**REQUIRED WORK:**
1. Rewrite the paragraph of the community and isolation post that begins "Castañeda is describing a nation" in a shorter form that keeps its main facts.
2. Continue the post on community and isolation from its final sentence.

**PAGE:**
■ ■ ■ ■
Community & isolation

Via some sort of link I was following from (probably) Maggie's Farm (which I don't want to omit, in light of discouraging recent stories about plagiarists who don't understand what's wrong with pretending their ideas are original):
Stella Morabito wrote the other day here at The Federalist about how personal relationships threaten the power of the state – and they do, because in their absence, the state inevitably seizes more power. We have a good example of this from the experience of Mexican society, as described in Jorge Castañeda’s book “Mañana Forever”:
“In the United States, there are approximately 2 million civil society organizations, or one for every 150 inhabitants; in Chile there are 35,000, or one for every 428 Chileans; in Mexico there are only 8,500, or one for every 12,000, according to Mexican public intellectual Federico Reyes Heroles. Eighty-five percent of all Americans belong to five or more organizations; in Mexico 85% belong to no organization and, according to Reyes Heroles, the largest type, by far, is religious. In the United States, one out of every ten jobs is located in the so-called third sector (or civil society); in Mexico the equivalent figure is one out of every 210 jobs. [internal citation omitted] In polls taken in 2001, 2003, and 2005 on political culture in Mexico, a constant 82% of those surveyed stated they had never worked formally or informally with others to address their community’s problems.”
Castañeda is describing a nation with nothing resembling the “little platoons” of Burke or the network of free associations that de Tocqueville credited with American democracy’s vitality. It is a nation which lacks lateral social bonds. Instead, it encourages a patronage society where the force of government surges in response to the clamor of the masses. [Rick] Santorum seems to think that is the American destiny in the wake of the current societal shifts, or barring some series of the enactment of pro-family policies. But that’s not necessarily the case, in part because American individualism in the modern sense is not what Santorum thinks it is.
■ ■ ■ ■
**DATA EXTRACT:**
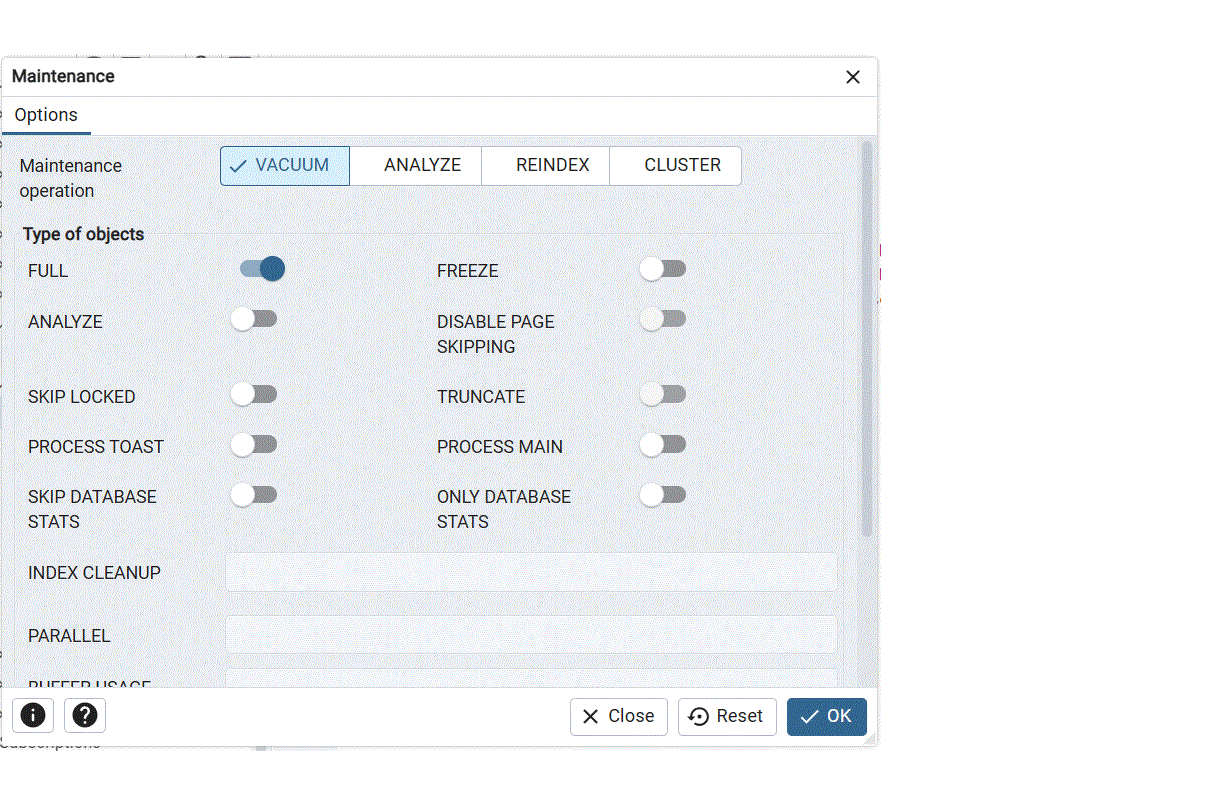Turn on ONLY DATABASE STATS
The height and width of the screenshot is (785, 1205).
coord(663,495)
■ ■ ■ ■
**PER-TASK ANSWERS:**
1. Castañeda portrays a nation without Burke's "little platoons" or the free associations that de Tocqueville credited with American democracy's vitality. Lacking lateral social bonds, it fosters a patronage society where government power surges in response to the masses. Santorum appears to see this as America's destiny given current societal shifts, unless pro-family policies are enacted. That outcome isn't certain, partly because modern American individualism is not what Santorum thinks it is.

2.
The number of true individualists is still relatively small – they are the people who spend holidays staring vacantly into space. If you buy or sell things, consume popular culture, or have anyone in your life you say “I love you” to, you’re not a true individualist. [Abortion selfie-ist] Emily Letts is the furthest thing from an individualist – her confused expression of the destruction of the life growing inside her comes across as something between a struggling actress craving an audience and a human being craving someone to hold her hand through a difficult time.
The Morabito piece linked within the link is a fascinating look at how progressives fear families as the primary source of inequality in our society, and the primary competition for government influence.

4 comments:

Grim said...

Well, you're not really passing the idea off as your own if you're linking to the original piece! Otherwise, blogging becomes an impossibly painful slog that reads like:

"Hey, here's an interesting article that makes a point I find valid and/or have something to which I'd like to add or correct, as seen HERE, HERE, HERE, HERE, HERE, HERE, HERE, HERE...."

If you aren't referencing one of those commenting blogs' takes or ideas, it's not plagiarism to skip linking them all by name. The hat/tip thing we do is mostly a courtesy, but if you've read so many things you can't remember which one of them mentioned it to you, linking the original is surely good enough. That's where the real credit is due in any case.

Grim said...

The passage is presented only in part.